First find the line with "Instruction: Click NEWID cell in bottom table" in the entries below, then set down exactly every line through the line with "Open the Vue.js", that line included.
***** Data shown
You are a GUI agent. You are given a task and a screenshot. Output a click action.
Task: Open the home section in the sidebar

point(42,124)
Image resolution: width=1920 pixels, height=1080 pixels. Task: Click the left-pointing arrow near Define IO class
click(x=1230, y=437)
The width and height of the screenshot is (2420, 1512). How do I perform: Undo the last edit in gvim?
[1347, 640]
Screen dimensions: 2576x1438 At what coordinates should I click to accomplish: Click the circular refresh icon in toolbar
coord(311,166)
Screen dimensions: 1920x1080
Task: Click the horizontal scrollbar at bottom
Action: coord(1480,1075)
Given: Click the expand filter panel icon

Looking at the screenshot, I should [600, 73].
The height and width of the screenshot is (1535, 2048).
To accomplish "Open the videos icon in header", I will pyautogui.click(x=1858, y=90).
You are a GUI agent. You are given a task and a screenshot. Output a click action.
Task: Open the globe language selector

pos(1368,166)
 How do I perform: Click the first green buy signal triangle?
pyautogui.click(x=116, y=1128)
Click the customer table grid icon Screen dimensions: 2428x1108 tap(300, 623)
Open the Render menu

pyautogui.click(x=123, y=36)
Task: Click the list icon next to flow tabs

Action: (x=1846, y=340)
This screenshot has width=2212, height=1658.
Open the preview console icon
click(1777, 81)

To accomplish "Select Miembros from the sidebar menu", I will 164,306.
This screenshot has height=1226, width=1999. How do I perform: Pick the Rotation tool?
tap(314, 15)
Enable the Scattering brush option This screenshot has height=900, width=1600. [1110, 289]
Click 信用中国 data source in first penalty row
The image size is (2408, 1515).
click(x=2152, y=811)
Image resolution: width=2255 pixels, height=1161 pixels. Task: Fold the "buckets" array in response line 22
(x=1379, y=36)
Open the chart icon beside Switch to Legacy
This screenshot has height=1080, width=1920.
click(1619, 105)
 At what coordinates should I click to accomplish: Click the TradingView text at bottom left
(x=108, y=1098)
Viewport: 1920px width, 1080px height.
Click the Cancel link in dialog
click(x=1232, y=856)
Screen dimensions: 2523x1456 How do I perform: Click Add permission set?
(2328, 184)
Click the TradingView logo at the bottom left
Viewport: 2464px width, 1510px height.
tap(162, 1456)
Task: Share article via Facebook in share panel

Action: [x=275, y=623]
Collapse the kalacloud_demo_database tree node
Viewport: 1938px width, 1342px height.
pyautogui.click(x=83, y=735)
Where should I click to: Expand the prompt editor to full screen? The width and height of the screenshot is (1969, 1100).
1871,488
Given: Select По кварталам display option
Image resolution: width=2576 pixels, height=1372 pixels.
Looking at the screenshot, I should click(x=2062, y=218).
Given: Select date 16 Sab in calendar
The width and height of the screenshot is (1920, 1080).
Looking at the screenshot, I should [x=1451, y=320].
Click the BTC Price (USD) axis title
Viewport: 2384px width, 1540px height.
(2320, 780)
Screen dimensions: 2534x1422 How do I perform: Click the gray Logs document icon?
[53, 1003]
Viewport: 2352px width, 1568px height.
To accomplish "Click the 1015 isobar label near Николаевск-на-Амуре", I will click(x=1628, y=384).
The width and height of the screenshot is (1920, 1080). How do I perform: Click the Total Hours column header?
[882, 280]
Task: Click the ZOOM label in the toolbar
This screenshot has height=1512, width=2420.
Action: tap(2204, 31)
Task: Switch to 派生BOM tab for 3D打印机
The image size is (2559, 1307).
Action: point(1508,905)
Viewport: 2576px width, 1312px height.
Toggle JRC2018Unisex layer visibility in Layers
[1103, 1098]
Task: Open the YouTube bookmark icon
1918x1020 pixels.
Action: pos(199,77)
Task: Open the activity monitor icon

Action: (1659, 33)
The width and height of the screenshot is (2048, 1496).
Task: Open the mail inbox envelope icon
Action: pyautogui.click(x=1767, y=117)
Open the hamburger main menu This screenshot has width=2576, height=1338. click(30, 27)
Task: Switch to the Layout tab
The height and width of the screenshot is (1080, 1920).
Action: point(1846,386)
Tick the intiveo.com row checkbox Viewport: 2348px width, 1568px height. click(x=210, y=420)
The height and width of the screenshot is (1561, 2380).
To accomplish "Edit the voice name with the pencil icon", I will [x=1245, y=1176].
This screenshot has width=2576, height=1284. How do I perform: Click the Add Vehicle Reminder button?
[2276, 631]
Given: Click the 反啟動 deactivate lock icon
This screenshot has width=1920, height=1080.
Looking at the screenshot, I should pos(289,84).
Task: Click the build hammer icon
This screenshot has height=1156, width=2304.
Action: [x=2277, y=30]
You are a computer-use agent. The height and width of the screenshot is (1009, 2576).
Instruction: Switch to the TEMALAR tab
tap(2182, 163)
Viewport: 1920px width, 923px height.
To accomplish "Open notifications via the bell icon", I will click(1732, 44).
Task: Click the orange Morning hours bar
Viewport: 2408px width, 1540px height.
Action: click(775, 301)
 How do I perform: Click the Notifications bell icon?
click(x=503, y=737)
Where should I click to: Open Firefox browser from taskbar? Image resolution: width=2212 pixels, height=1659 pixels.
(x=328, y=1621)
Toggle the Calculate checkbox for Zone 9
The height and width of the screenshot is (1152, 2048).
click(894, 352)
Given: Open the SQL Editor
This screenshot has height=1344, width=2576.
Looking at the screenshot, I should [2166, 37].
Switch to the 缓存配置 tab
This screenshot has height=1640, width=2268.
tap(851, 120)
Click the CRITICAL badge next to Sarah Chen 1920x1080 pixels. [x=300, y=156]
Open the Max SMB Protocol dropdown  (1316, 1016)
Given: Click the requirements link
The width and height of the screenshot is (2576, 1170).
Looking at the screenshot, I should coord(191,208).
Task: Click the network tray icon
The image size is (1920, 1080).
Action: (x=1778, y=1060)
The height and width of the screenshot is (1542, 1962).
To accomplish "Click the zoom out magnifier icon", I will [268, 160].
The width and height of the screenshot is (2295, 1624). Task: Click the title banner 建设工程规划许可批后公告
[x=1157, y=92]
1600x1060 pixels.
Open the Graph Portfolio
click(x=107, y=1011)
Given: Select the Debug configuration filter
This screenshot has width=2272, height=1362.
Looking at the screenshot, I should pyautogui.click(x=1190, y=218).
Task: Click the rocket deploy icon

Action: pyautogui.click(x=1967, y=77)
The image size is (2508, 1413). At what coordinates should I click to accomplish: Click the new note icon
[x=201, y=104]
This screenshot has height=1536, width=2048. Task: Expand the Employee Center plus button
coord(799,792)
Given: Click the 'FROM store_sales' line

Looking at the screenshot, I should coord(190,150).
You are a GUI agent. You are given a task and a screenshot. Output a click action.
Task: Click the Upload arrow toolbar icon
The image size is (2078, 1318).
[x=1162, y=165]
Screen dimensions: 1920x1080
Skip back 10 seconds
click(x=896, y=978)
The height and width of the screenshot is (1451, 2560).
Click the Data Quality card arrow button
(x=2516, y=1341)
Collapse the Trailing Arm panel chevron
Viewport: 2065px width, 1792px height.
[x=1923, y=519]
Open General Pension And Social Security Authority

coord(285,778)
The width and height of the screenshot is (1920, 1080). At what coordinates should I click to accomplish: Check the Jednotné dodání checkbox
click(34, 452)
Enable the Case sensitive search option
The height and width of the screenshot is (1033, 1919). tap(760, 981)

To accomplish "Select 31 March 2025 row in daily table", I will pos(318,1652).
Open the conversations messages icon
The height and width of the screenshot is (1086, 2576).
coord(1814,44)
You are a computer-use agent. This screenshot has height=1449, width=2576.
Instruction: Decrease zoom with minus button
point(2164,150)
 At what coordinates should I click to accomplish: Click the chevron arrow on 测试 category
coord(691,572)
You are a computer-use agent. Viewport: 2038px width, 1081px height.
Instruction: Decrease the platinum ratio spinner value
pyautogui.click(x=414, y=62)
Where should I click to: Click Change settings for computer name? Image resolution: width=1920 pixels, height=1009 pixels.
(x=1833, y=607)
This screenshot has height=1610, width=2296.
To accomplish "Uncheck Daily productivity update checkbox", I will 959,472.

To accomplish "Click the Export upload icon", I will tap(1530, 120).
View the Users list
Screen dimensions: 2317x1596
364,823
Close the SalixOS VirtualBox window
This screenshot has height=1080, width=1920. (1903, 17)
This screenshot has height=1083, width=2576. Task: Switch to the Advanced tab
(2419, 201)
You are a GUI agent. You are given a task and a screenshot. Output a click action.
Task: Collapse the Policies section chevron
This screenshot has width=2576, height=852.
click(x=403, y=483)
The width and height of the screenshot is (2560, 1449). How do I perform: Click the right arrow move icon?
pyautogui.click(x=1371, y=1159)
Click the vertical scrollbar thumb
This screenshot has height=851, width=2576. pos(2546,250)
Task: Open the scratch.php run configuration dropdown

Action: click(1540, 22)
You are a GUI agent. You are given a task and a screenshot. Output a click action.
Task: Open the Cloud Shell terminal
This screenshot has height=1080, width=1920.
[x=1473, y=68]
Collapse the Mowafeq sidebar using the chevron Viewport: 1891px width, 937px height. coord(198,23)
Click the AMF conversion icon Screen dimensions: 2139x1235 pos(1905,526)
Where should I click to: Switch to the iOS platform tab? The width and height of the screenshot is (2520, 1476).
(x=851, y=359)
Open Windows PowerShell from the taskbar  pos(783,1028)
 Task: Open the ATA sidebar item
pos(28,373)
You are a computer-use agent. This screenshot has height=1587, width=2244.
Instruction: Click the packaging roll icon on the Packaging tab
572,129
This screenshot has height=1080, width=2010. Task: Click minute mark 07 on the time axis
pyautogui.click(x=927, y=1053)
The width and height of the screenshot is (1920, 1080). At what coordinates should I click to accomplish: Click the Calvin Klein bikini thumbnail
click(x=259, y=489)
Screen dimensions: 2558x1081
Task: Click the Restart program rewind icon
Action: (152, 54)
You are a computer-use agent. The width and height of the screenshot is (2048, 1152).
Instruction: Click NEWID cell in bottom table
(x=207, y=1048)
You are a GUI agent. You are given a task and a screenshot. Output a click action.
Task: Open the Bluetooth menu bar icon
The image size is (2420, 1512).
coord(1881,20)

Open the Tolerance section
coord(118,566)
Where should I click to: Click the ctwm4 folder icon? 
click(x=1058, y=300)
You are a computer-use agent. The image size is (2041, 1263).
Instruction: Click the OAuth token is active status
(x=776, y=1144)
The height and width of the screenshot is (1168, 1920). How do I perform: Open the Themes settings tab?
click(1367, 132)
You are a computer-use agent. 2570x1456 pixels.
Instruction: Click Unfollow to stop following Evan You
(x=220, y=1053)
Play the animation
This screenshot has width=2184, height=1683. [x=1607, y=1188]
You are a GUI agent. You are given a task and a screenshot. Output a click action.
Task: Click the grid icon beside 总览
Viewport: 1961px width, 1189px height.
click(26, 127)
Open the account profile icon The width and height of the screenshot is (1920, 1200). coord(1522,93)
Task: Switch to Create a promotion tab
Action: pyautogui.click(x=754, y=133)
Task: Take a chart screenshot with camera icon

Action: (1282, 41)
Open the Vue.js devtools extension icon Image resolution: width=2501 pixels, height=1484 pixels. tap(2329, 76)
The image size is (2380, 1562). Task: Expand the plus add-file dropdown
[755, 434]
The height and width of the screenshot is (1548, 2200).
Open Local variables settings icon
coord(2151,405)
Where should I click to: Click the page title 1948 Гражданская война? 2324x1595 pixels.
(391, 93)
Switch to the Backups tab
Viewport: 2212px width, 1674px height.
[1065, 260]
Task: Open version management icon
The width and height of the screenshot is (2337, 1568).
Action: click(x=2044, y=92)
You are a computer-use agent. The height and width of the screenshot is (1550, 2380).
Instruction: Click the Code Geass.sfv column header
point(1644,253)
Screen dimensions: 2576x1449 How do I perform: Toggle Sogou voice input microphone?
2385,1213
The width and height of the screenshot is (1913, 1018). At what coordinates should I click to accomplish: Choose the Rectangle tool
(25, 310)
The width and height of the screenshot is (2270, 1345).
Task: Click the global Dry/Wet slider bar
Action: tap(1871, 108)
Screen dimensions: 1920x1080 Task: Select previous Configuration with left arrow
**********
**Response**.
Instruction: Click NEWID cell in bottom table
(x=207, y=1048)
You are a GUI agent. You are given a task and a screenshot. Output a click action.
Task: Open the Bluetooth menu bar icon
The image size is (2420, 1512).
coord(1881,20)

Open the Tolerance section
coord(118,566)
Where should I click to: Click the ctwm4 folder icon? 
click(x=1058, y=300)
You are a computer-use agent. The image size is (2041, 1263).
Instruction: Click the OAuth token is active status
(x=776, y=1144)
The height and width of the screenshot is (1168, 1920). How do I perform: Open the Themes settings tab?
click(1367, 132)
You are a computer-use agent. 2570x1456 pixels.
Instruction: Click Unfollow to stop following Evan You
(x=220, y=1053)
Play the animation
This screenshot has width=2184, height=1683. [x=1607, y=1188]
You are a GUI agent. You are given a task and a screenshot. Output a click action.
Task: Click the grid icon beside 总览
Viewport: 1961px width, 1189px height.
click(26, 127)
Open the account profile icon The width and height of the screenshot is (1920, 1200). coord(1522,93)
Task: Switch to Create a promotion tab
Action: pyautogui.click(x=754, y=133)
Task: Take a chart screenshot with camera icon

Action: (1282, 41)
Open the Vue.js devtools extension icon Image resolution: width=2501 pixels, height=1484 pixels. tap(2329, 76)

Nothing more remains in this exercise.